[PARTS OF THE EXERCISE]:
#1 According to the T Pyxidis outburst notice, why is the current outburst considered a big deal? Answer in one to three sentences.
#2 In the T Pyxidis outburst notice, what magnitude range did observers report for T Pyx?
#3 Reproduce a passage from the T Pyxidis outburst notice, starting with the words "We interrupt this" and ending after the words "currently in outburst.".

[DOCUMENT EXTRACT]:
May 28, 2020

15.04.11: T Pyxidis in Outburst!

We interrupt this week’s regularly scheduled book review (which will run tomorrow) to bring notice to a recent celestial goings on. Early Thursday morning, AAVSO alert notice #436 graced our inbox; recurrent nova T Pyxidis is currently in outburst.

This is a big deal, because this recurrent nova hasn’t popped since 1966, and has in fact, been long overdue for about a decade now. Few of these beasties are known and fewer still have been studied in detail. This recurrent nova is of the U Scorpii class of event that occurred about a year ago; fans of this space will recall our discussion of the T Pyxidis enigma last year. As of this posting, observers M. Linnolt, A. Plummer S. Kerr reported T Pyx in the +13.0 to +11.3 magnitude range, within the capability of a back yard scope under decent skies. Although the constellation Pyxidis is at a fairly southern declination, T Pyx should still be a decent target for observers in the southern United States. In fact, the constellation is well placed for evening viewing, with only this weekend’s Full Pink Moon running potential interference.

[DATA EXTRACT]:
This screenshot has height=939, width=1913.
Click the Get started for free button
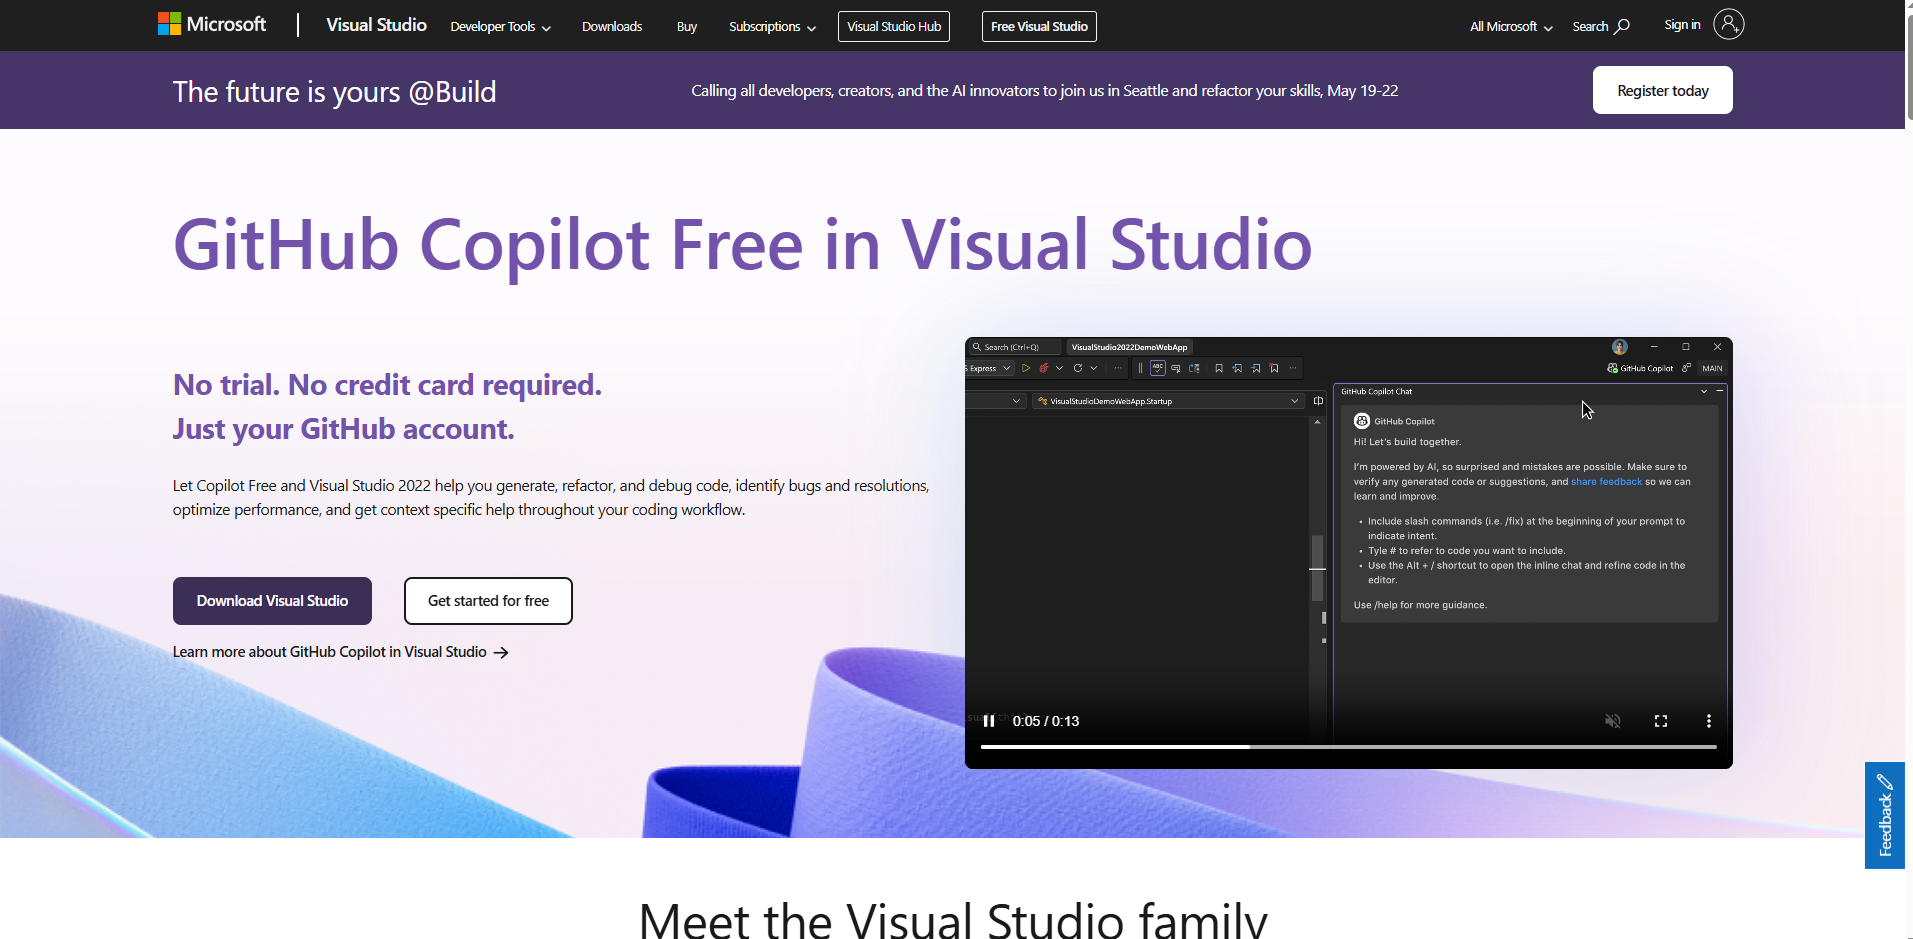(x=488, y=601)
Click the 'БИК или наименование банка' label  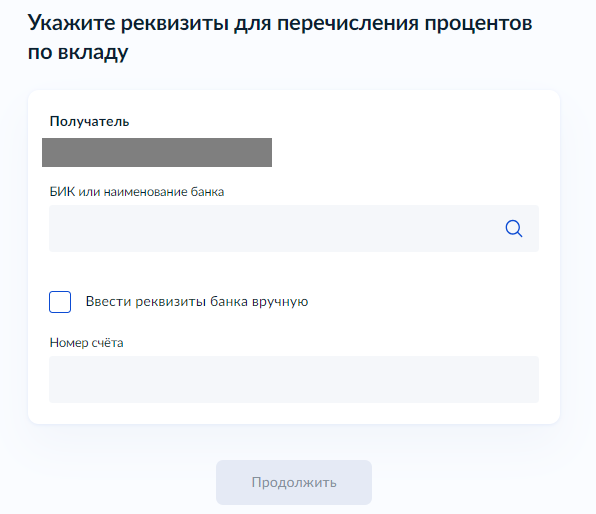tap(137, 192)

[SOLUTIONS TO THE PROBLEMS]:
#1 T Pyxidis hasn't erupted since 1966 and has been long overdue for about a decade. Few recurrent novae are known, and fewer still have been studied in detail.

#2 The +13.0 to +11.3 magnitude range.

#3
We interrupt this week’s regularly scheduled book review (which will run tomorrow) to bring notice to a recent celestial goings on. Early Thursday morning, AAVSO alert notice #436 graced our inbox; recurrent nova T Pyxidis is currently in outburst.